Don’t Let Dying ETFs Snare You

trapThe popularity of exchange-traded funds has hardly wavered, even through the depths of the bear market. As a result, you can seemingly find a new fund anywhere you look. But in a sign of the times, some ETFs have decided to pull the plug after failing to attract a big following from investors.

A major provider of exchange-traded financial products, Invesco PowerShares, announced earlier this month that it would liquidate 19 of its ETFs.

As you can see, although the funds span across the spectrum of market sectors, none of the ETFs has a huge amount of assets under management. Although the 19 liquidating ETFs make up nearly one-seventh of the fund company’s 135 ETF offerings, their combined assets add up to less than 1% of the amount that the company manages.

What’s going on?
The closing of these funds isn’t as bad as it sounds. Once a closing fund stops trading — today is the last day for the 19 PowerShares funds — the fund liquidates its assets, and shareholders eventually receive the value of their proportional share of those assets in cash. So while a shareholder may realize a gain or a loss — along with any tax implications that go with it — it’s not as if investors lose everything just because the fund closes.
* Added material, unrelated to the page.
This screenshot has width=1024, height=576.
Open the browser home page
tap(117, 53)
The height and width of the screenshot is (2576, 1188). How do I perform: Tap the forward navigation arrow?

In fact, in many ways, it’s heartening to see fund companies starting to pull the plug on some of their less successful funds. Like any other business, fund companies have to evaluate the potential market for a given ETF before they release it. With a significant amount of fixed costs involved in establishing and maintaining a fund, fund companies only earn significant profits once funds grow beyond a certain point.